» TEXTE:
##########
Parce que dès qu’on commence à discuter d’une maison, d’agriculture, de voitures ou de déplacements, on se rend compte que chaque sujet est attaché à beaucoup d’autres produits qui viennent de plus ou moins loin, et que tout est lié par des réseaux de dépendance. Cela permet de se rendre compte que les questions dites « écologiques » ne sont pas extérieures aux préoccupations dites « sociales » mais au contraire intérieures. Encore faut-il qu’on puisse décrire ces situations qui amènent de proche en proche à la réalisation de nos imbrications, de nos dépendances, et donc, c’est là tout l’intérêt de l’exercice, aux marges de manœuvre. Il faut arriver à trouver la politique qui soit capable de suivre un dossier comme celui de la taxe sur l’essence dans ses différentes intrications avec les groupes d’intérêt qui lui sont attachés ; or ce groupe d’intérêts, ce sont des gens qui ne correspondent ni à un département, ni à un rond-point, ni à une ONG, ni à un parti. Chaque affaire, chaque sujet de préoccupation, chaque « concernement », je ne sais pas comment dire, est ad hoc. Il lui faut un groupe d’intérêt à sa taille, qui soit spécifique. Le passage à la généralité annule toutes ces différences et donc toutes les marges de manœuvre.
##########
» DONNÉES:
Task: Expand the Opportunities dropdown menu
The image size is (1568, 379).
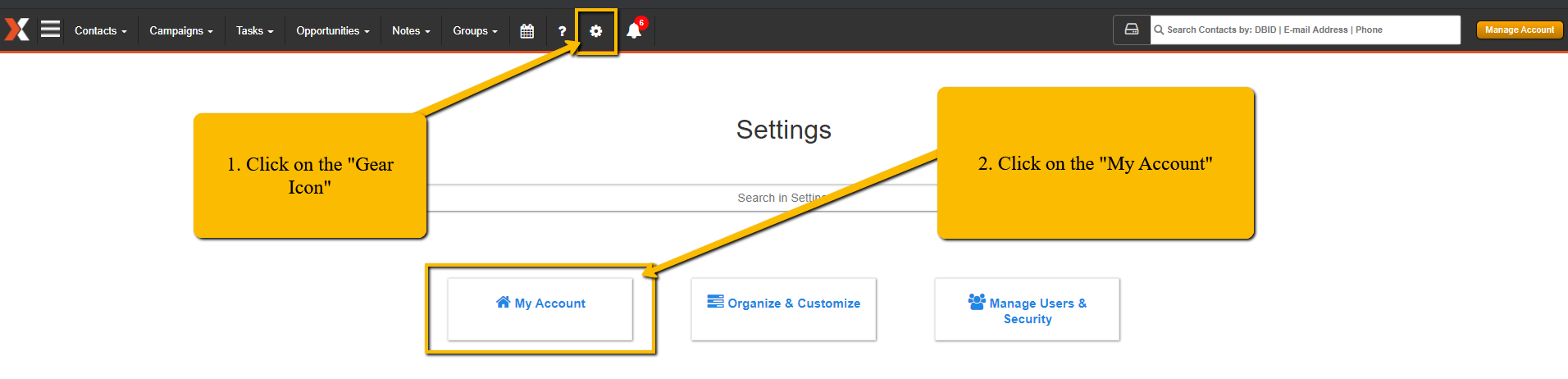Action: point(333,31)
##########
» ÉNONCÉ 1: D'après le texte sur les réseaux de dépendance, quel effet produit le passage à la généralité ?
» ÉNONCÉ 2: Prolongez le texte sur les réseaux de dépendance en reprenant juste après sa dernière phrase.

» RÉPONSE 1: Il annule toutes les différences, et donc toutes les marges de manœuvre.

» RÉPONSE 2:
Les Gilets jaunes sont justement partis de cette approche de réseaux : ils occupent des ronds-points, qui sont des espaces de circulation. Et tout est parti de la contestation de la taxe carbone, devenue insupportable du fait de la contrainte quotidienne d’utiliser la voiture. Donc, ils décrivent leurs conditions d’existence, dans laquelle le système technique impose la vie en réseaux.
Oui, mais cela fait trois mois que cela dure et on a toujours des revendications incroyablement générales, comme le rétablissement de l’ISF ou la démission de Macron, ce qui est sans intérêt particulier du point de vue politique. La solution n’est pas d’inventer une nouvelle institution alors que les institutions se sont vidées depuis longtemps faute de société civile active.
La justice sociale revient très fortement.
La justice sociale, c’est comme l’amour maternel, tout le monde est pour. Cela veut dire quoi, d’un point de vue pratique ?
La redistribution des richesses. Qu’on fasse payer les riches et un peu moins les pauvres.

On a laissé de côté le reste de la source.